- **What needs to be done**
All of the entries below should be printed exactly; the pictures are to be left out.

* * * * * * * * *

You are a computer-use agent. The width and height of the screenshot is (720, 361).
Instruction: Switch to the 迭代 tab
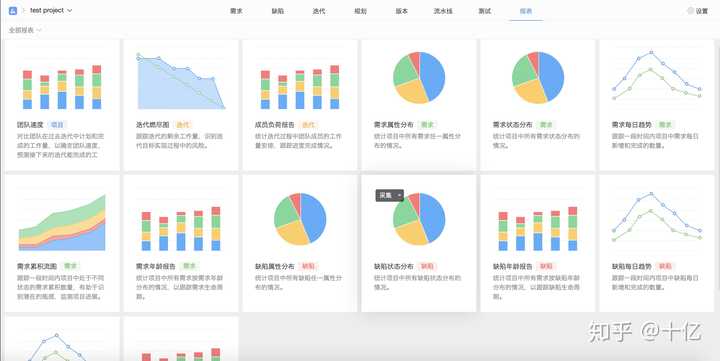coord(319,11)
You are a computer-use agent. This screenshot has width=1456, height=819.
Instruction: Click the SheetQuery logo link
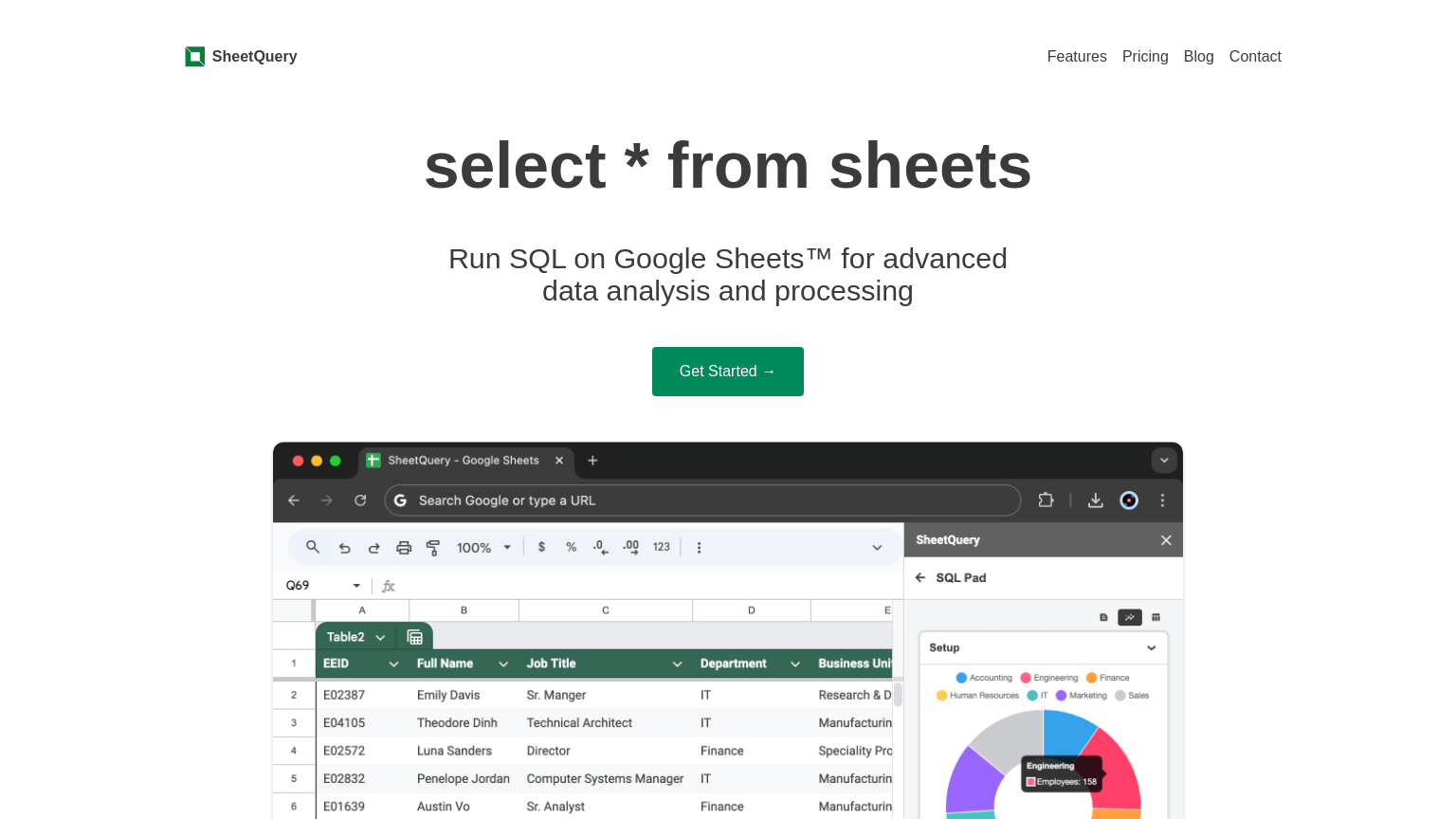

* * * * * * * * *

- **Your response**
You are a computer-use agent. The width and height of the screenshot is (720, 361).
Instruction: Switch to the 迭代 tab
coord(319,11)
You are a computer-use agent. This screenshot has width=1456, height=819.
Instruction: Click the SheetQuery logo link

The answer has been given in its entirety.